[BEGIN Given entries]

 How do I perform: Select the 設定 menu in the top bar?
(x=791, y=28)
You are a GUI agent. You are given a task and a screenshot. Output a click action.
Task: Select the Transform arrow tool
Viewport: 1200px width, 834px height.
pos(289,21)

[END Given entries]

:: The request ::
Rewrite the records above, substituting "Choose" for each occurrence of "Select" and leaving all other text unchanged.

:: Expected answer ::
 How do I perform: Choose the 設定 menu in the top bar?
(x=791, y=28)
You are a GUI agent. You are given a task and a screenshot. Output a click action.
Task: Choose the Transform arrow tool
Viewport: 1200px width, 834px height.
pos(289,21)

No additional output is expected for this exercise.